Своим видом он показывал, что больше не сердится на сбежавшую девку, но Бырчик разразилась непотребной бранью:
— Пошел вон, недопесок! Не буду тебе служить!
— Куда ты денешься? — принужденно хохотнул Селиверстов. — В моей наказной грамоте записана!
— Сунь ее себе в зад! Мы не в остроге, а на воле! — выкрикнул кто-то из веселящейся толпы.
— Кто сказал невежливые слова про воеводский наказ? — рыкнул Селиверстов, двинулся грудью на гулявших, но остановился, словно уперся в скалу.
Люди, которым он не делал плохого, но провел сквозь льды, обернулись к нему с такой злобой, будто хотели разорвать.
— И на воле, языки укорчивают! — он неуверенно огрызнулся дрогнувшим голосом и отступил, вернулся на коч.
В носовой жилухе спали. Возле развешанного для просушки товара не было караула. Обругав бездельников, Селиверстов поставил протрезвевшего Артема Осипова, другому верному охочему велел его сменить в полночь. Перед сном пересчитал товар и не нашел неводной сети. «Вот на что гуляли!» — ожгла догадка. Голова вытрезвела. Он хотел будить Гаврилку, чтобы дознаться, кто унес и продал невод, но одумался вести сыск среди пьяных.

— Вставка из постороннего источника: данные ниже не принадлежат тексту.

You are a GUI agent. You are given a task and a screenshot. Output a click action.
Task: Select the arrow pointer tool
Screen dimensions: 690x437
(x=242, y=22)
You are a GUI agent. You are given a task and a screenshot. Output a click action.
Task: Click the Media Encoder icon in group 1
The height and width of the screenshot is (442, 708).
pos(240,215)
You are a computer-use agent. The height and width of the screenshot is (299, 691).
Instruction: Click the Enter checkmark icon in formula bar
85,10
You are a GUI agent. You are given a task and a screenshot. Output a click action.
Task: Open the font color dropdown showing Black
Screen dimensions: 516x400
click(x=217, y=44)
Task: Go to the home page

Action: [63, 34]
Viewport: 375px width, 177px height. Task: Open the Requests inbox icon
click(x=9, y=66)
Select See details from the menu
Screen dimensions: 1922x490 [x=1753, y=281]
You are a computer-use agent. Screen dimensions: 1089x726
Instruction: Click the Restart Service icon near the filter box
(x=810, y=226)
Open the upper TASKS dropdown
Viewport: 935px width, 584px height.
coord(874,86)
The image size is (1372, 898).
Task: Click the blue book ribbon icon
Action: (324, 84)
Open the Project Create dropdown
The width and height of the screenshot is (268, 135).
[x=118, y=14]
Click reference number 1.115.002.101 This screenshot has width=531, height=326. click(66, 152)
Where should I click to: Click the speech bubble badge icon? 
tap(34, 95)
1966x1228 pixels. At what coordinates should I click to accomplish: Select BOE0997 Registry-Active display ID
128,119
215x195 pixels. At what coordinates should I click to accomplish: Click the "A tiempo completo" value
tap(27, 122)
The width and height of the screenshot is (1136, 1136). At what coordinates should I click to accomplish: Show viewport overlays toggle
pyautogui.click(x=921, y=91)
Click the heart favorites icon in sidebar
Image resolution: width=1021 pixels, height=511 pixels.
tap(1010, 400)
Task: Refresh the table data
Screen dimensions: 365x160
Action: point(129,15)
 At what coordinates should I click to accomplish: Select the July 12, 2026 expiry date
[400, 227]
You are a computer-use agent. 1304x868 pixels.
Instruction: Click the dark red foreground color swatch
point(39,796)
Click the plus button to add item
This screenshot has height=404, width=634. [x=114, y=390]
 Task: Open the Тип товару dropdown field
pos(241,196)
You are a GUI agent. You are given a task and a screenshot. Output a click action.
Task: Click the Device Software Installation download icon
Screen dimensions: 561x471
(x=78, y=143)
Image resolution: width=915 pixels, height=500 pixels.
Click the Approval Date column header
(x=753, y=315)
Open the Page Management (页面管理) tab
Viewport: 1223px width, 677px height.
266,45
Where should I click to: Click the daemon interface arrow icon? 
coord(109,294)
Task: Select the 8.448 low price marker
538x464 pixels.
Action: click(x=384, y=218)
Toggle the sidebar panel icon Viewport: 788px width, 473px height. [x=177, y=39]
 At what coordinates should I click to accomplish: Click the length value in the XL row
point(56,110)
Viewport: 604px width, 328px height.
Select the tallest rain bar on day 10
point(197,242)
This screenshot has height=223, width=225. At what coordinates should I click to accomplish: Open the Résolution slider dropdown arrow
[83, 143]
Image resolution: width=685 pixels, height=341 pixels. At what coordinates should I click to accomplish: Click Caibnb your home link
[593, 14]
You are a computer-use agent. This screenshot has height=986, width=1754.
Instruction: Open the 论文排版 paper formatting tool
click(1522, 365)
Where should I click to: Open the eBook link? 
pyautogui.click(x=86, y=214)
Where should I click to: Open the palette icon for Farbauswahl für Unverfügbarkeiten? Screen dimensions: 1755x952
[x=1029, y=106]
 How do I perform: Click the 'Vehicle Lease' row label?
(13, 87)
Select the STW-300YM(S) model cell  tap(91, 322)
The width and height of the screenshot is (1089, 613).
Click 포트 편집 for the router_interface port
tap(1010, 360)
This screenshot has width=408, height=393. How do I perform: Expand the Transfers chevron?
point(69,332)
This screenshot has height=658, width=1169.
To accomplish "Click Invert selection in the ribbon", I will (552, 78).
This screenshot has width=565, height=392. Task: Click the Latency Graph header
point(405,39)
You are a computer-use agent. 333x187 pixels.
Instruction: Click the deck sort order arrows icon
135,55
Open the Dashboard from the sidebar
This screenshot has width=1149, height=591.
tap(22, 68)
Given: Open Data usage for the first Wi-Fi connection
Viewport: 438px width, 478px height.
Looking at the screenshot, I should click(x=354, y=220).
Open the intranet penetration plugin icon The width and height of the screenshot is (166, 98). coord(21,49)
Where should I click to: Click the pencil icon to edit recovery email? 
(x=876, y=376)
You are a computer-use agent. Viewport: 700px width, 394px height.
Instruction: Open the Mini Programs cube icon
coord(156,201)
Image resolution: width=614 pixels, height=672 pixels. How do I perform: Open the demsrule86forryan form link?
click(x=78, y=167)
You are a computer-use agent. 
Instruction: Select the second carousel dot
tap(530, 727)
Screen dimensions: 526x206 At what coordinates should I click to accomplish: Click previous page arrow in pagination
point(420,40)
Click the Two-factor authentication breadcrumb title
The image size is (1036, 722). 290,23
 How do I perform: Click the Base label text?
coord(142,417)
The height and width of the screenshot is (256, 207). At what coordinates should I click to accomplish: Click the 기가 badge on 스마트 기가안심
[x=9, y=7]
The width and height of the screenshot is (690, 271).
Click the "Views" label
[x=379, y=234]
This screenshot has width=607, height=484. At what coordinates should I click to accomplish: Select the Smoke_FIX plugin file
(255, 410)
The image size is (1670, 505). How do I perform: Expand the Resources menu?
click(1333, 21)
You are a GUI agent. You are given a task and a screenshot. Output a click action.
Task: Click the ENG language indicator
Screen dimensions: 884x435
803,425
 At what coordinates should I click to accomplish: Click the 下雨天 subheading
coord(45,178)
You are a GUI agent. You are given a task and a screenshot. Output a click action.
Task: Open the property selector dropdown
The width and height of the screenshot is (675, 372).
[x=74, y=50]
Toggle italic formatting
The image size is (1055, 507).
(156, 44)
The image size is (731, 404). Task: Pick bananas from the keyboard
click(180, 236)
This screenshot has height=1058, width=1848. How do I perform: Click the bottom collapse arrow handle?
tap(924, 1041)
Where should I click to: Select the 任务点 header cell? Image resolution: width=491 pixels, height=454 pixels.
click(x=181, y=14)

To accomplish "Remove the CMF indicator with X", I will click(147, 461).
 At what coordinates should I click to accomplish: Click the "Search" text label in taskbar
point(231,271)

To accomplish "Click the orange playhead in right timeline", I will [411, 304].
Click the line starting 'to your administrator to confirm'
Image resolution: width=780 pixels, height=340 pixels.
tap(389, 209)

Утро показалось ему подозрительно тихим. Падал снег. На борту, под сугробом, в шубном кафтане дремал караульный. Только по пару дыхания можно было понять, что он жив. Сети и товар, развешанные для просушки, были завалены снегом, следов возле них не было. Селиверстов осушил чарку вместо завтрака, раздул чувал, обогрелся, повеселев, направился к зимовью. На берегу, возле судов купца Гусельникова, толпился народ, доносились громкие голоса. Любопытствуя, Юша повернул к ним. Припорошенные снегом, с хоругвями и иконами, здесь стояли промышленные и даже казаки. Именитый гусельниковский приказчик Михей Стахеев что-то резко выкрикивал. Половина толпы поддерживала его веселыми возгласами, другая нестройно возражала. «Круги завели!» — догадался Селиверстов и побежал в зимовье.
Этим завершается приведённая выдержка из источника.